**Problems to work on:**
a - Reproduce the passage from the paper on digital publishing between "This paper analyses" and "with digital processes.", inclusive.
b - Carry on the paper about print publishing and digital technologies, starting right after its final sentence.

**Text passage:**
>>

This paper analyses the evolution of printed publishing under the crucial influence of digital technologies. After discussing how a medium becomes digital, it examines the ‘processual’ print, in other words, the print which embeds digital technologies in the printed page. The paper then investigates contemporary artist’s books and publications made with software collecting content from the web and conceptually rendering it in print. Finally, it explores the early steps taken towards true ‘hybrids’, or printed products that incorporate content obtained through specific software strategies, products which seamlessly integrate the medium specific characteristics with digital processes.
How a medium becomes digital (and how publishing did)
For every major medium (vinyl and CDs in music, and VHS and DVD in video, for example) we can recognise at least three stages in the transition from analogue to digital, in both the production and consumption of content.
The first stage concerns the digitalisation of production. It is characterised by software beginning to replace analogue and chemical or mechanical processes. These processes are first abstracted, then simulated, and then restructured to work using purely digital coordinates and means of production. They become sublimated into the new digital landscape. This started to happen with print at the end of seventies with the first experiments with computers and networks, and continued into the eighties with so-called ‘Desktop Publishing’, which used hardware and software to digitalise the print production (the ‘prepress’), a system perfected in the early nineties.

<<

**Records supplied:**
>>

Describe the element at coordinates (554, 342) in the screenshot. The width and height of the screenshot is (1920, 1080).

<<
>>

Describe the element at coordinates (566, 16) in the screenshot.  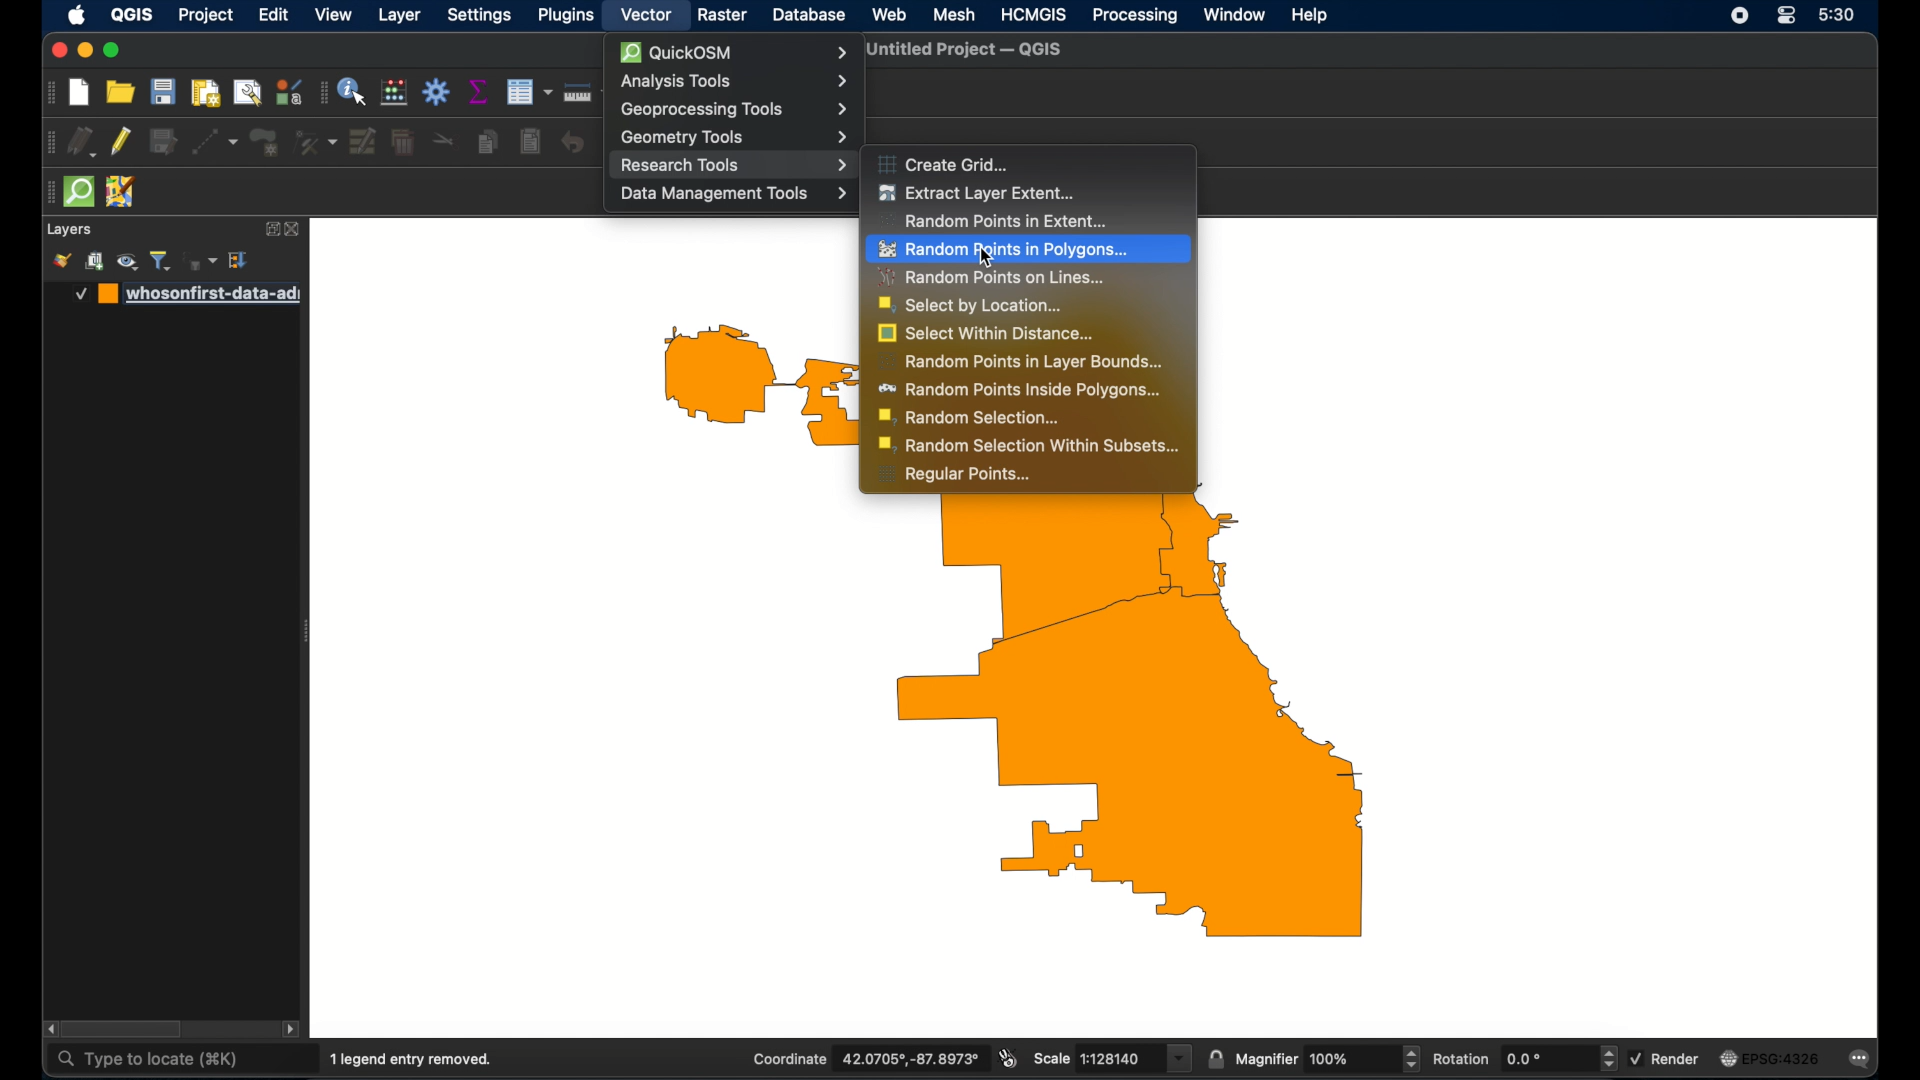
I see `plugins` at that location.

<<

**Answers for the tasks:**
a -
This paper analyses the evolution of printed publishing under the crucial influence of digital technologies. After discussing how a medium becomes digital, it examines the ‘processual’ print, in other words, the print which embeds digital technologies in the printed page. The paper then investigates contemporary artist’s books and publications made with software collecting content from the web and conceptually rendering it in print. Finally, it explores the early steps taken towards true ‘hybrids’, or printed products that incorporate content obtained through specific software strategies, products which seamlessly integrate the medium specific characteristics with digital processes.

b -
The second stage involves the establishment of standards for the digital version of a medium and the creation of purely digital products. Code becomes standardised, encapsulating content in autonomous structures, which are universally interpreted across operating systems, devices and platforms. This is a definitive evolution of the standards meant for production purposes (consider Postscript, for example) into standalone standards (here the PDF is an appropriate example, enabling digital ‘print-like’ products), that can be defined as a sub-medium, intended to deliver content within specific digital constraints.
The third stage is the creation of an economy around the newly created standards, including digital devices and digital stores. One of the very first attempts to do this came from Sony in 1991, who tried to market the Sony Data Discman as an ‘Electronic Book Player’ – unfortunately using closed coding which failed to become broadly accepted. Nowadays the mass production of devices like the Amazon Kindle, the Nook, the Kobo, and the iPad – and the flourishing of their respective online stores – has clearly accomplished the task (of ‘Data Discman’). These online stores are selling thousands of e-book titles, confirming that we have already entered this stage.
Post-digital print starts here, with the alchemic intertwining of the traditional print with the digital (finally taken for granted) that generates new type of publications and genres.
The processual print as the industry perceives it (entertainment)
Not only have digitalisation processes failed to kill off traditional print, they have also initiated a redefinition of its role in the mediascape. If print increasingly becomes a valuable or collectable commodity and digital publishing also continues to grow as expected, the two may more frequently find themselves crossing paths, with the potential for the generation of new hybrid forms. Currently, one of the main constraints on the mass-scale development of hybrids is the publishing industry’s focus on entertainment.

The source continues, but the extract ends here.